» **Exercise description**
The required lines are those that contain "screenshot"; pull them out of the data and copy them.

[Saved data entries]
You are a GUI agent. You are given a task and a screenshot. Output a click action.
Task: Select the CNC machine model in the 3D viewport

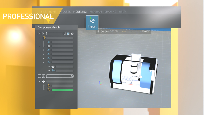(x=134, y=73)
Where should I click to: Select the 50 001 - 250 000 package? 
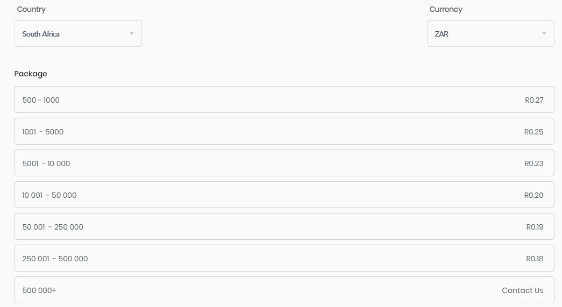[x=284, y=226]
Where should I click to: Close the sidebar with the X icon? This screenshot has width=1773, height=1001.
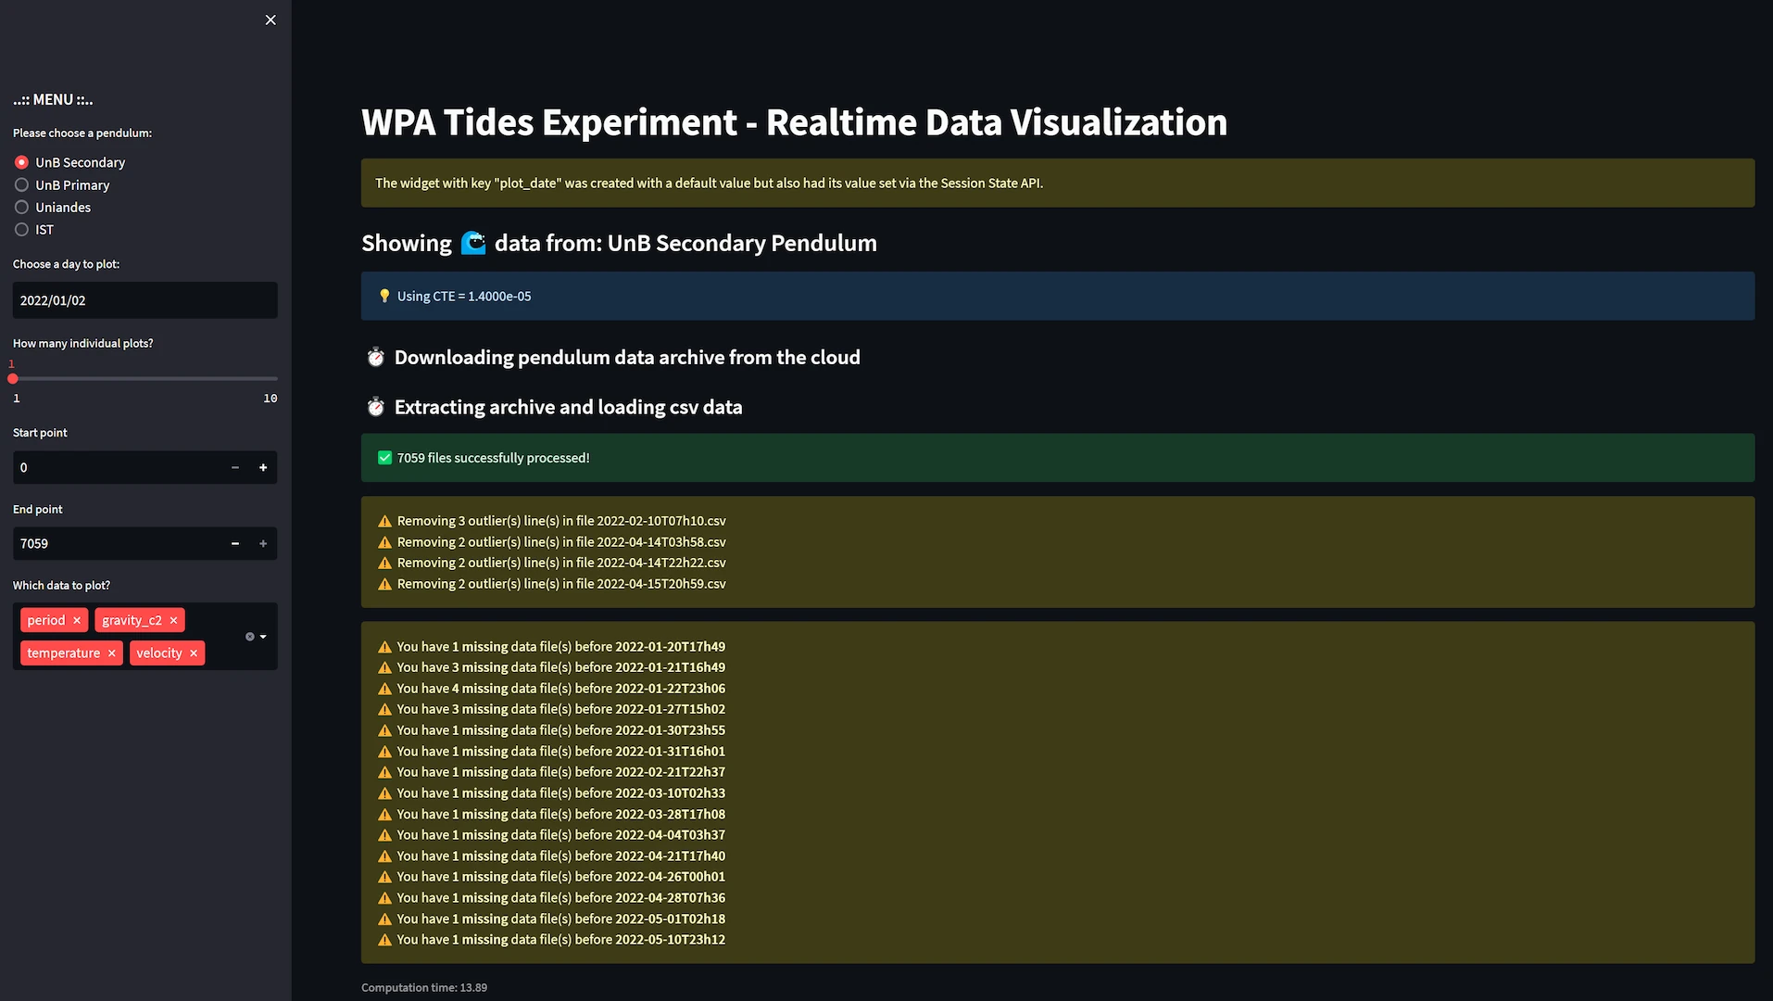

» **The answer**
You are a GUI agent. You are given a task and a screenshot. Output a click action.
Where should I click to: Close the sidebar with the X icon? This screenshot has width=1773, height=1001.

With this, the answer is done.